### Text
━━━

How to load T5 xxl GGUF with Diffusers

tao07 · June 17, 2025, 5:43pm

Like playing with image/video gen. Used to do it with ComfyUI. Amazing tool that’s reasonable easy to use. Was digging in ways to run Flux faster than ComfyUI on my Mac M1 8GB. 8GB isn’t a lot, but it’s doable, so trying to save as much memory as possible and a whole backend + advance ComfyUI frontend didn’t help increase the available RAM for the diffusion process. This is my code:

from diffusers import FluxPipeline, FluxTransformer2DModel, GGUFQuantizationConfig
import torch
import gc
import os
from safetensors.torch import load_file

torch.mps.set_per_process_memory_fraction(0.0)

def flush():
    gc.collect()
    torch.mps.empty_cache()
    gc.collect()
    torch.mps.empty_cache()

prompt = "A racing car"

main_folder = "/Users/me/Flux/model"

pipeline = FluxPipeline.from_pretrained(
    main_folder,
    transformer=None,
    vae=None,
   torch_dtype=torch.bfloat16,
).to("mps")

print('Encoding prompt')
with torch.no_grad():
   print("Encoding prompts.")
   prompt_embeds, pooled_prompt_embeds, text_ids = pipeline.encode_prompt(
       prompt=prompt, prompt_2=prompt, max_sequence_length=256
   )

del pipeline

flush()


print('Load model')
ckpt_path = "/Users/me/ComfyUI/models/unet/flux-hyp8-Q4_0.gguf"

transformer = FluxTransformer2DModel.from_single_file(
    ckpt_path,
    quantization_config=GGUFQuantizationConfig(compute_dtype=torch.bfloat16),
    torch_dtype=torch.bfloat16,
)

pipeline = FluxPipeline.from_pretrained(
    main_folder,
    text_encoder=None,
    text_encoder_2=None,
    tokenizer=None,
    tokenizer_2=None,
    transformer=transformer,
    torch_dtype=torch.bfloat16,
).to("mps")


#Rendering
print("Running denoising.")
height, width = 1024, 1024

images = pipeline(
    prompt_embeds=prompt_embeds,
    pooled_prompt_embeds=pooled_prompt_embeds,
    num_inference_steps=8,
    guidance_scale=5.0,
    height=height,
    width=width,
    generator=torch.Generator("mps").manual_seed(42)
).images[0]

images.save("compile_image.png")

It works and generates images at 100s/it (instead of 300-400s/it on ComfyUI), but I would like to speed it up a bit, by using quantized T5 xxl, just as I did in ComfyUI (and would like to be able to use the same files as ComfyUI, like I have done with the UNET).

John6666 · June 18, 2025, 2:45am

Since T5EncoderModel is part of Transformers rather than Diffusers, it should be fine to load and use it as a Transformers model, but there may still be some bugs in the GGUF part.

If you don’t try to use the same file, you could load a different file using a different quantization method…
One possibility would be to first dequantize it and then quantize it on the fly in a different format?

━━━

### Source excerpt

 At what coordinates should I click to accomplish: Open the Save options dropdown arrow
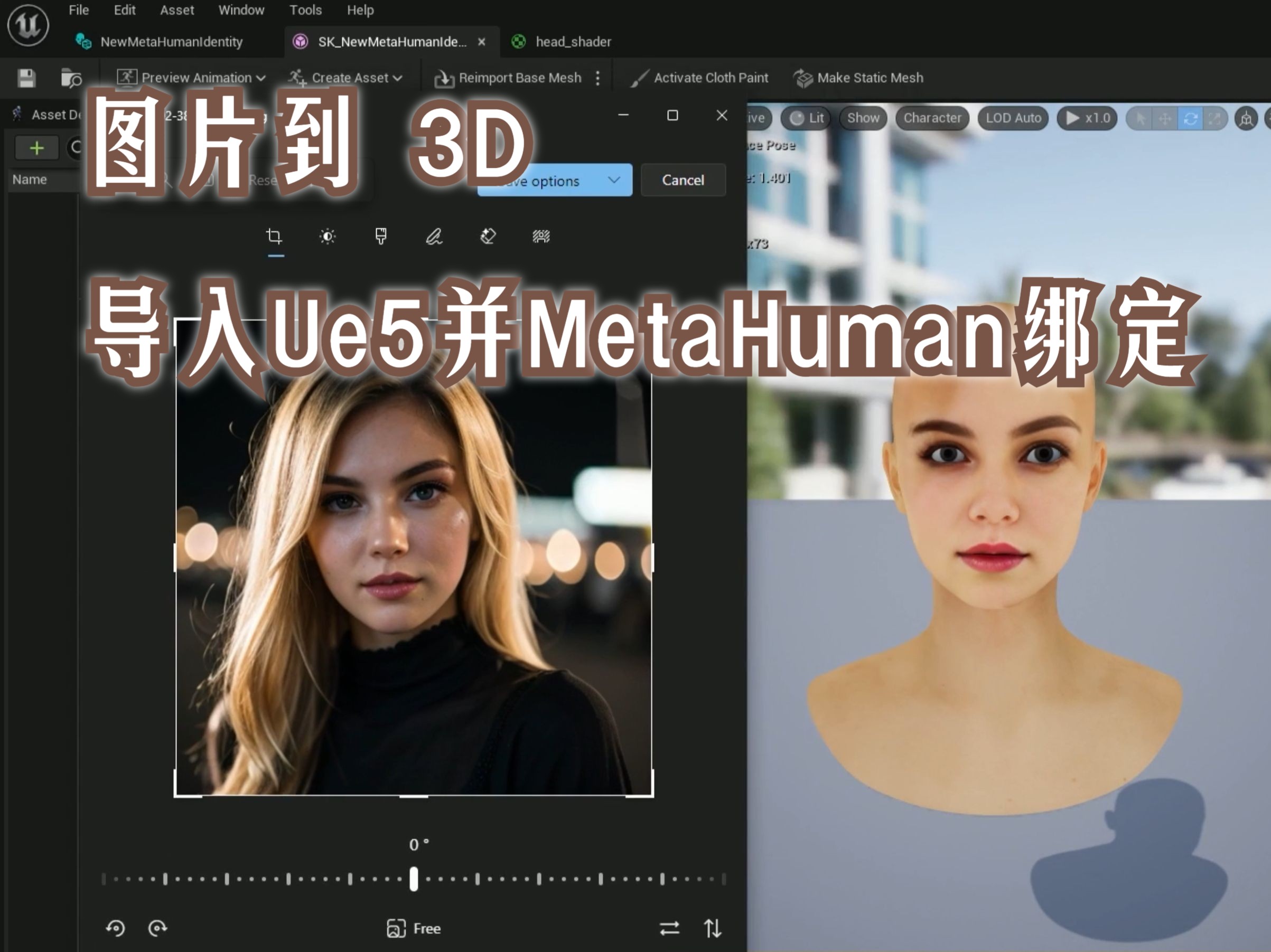(614, 180)
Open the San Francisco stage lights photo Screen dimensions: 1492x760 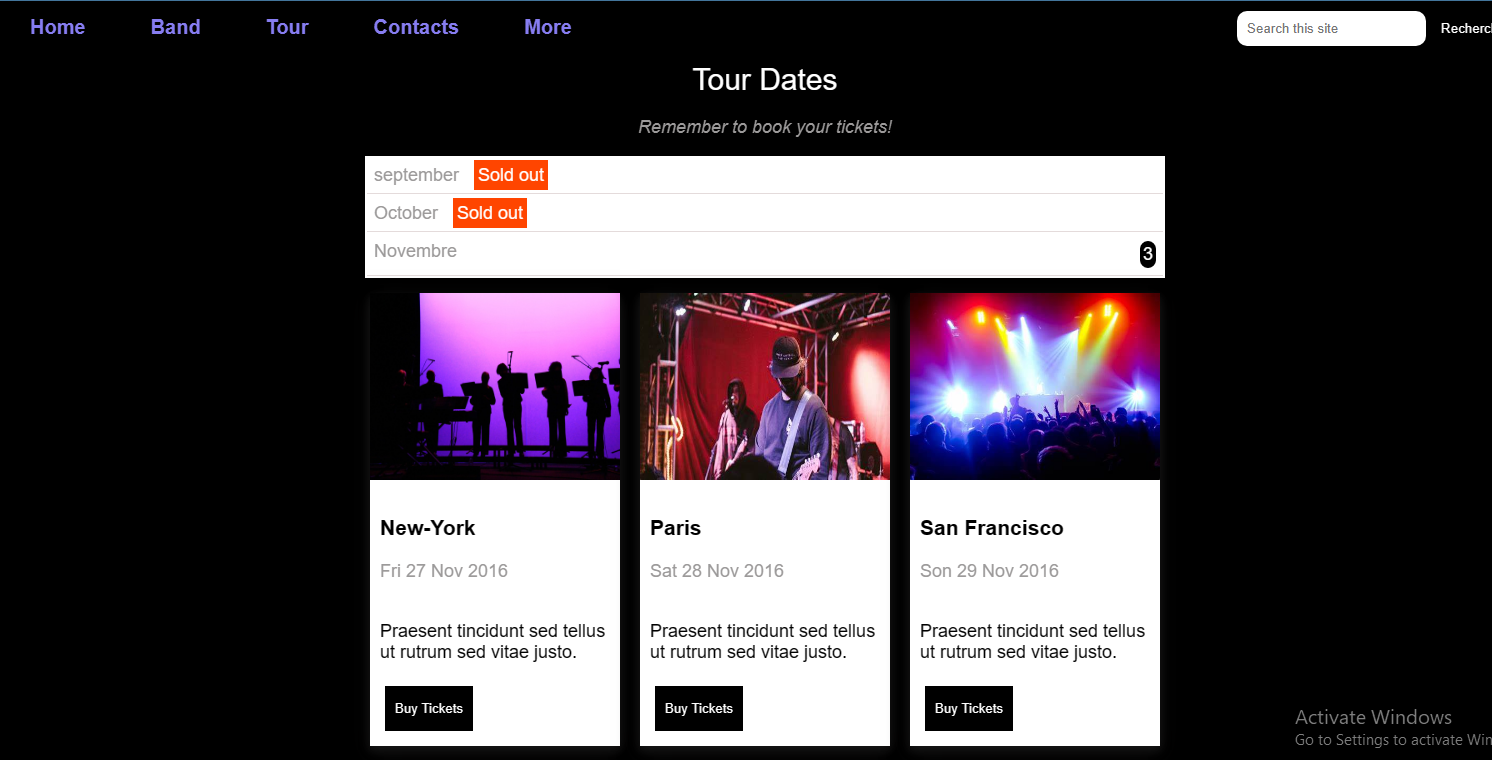(x=1035, y=386)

━━━

### To do
Which library does the reply in the forum thread say T5EncoderModel belongs to?

### Reply to the exercise
Transformers, rather than Diffusers.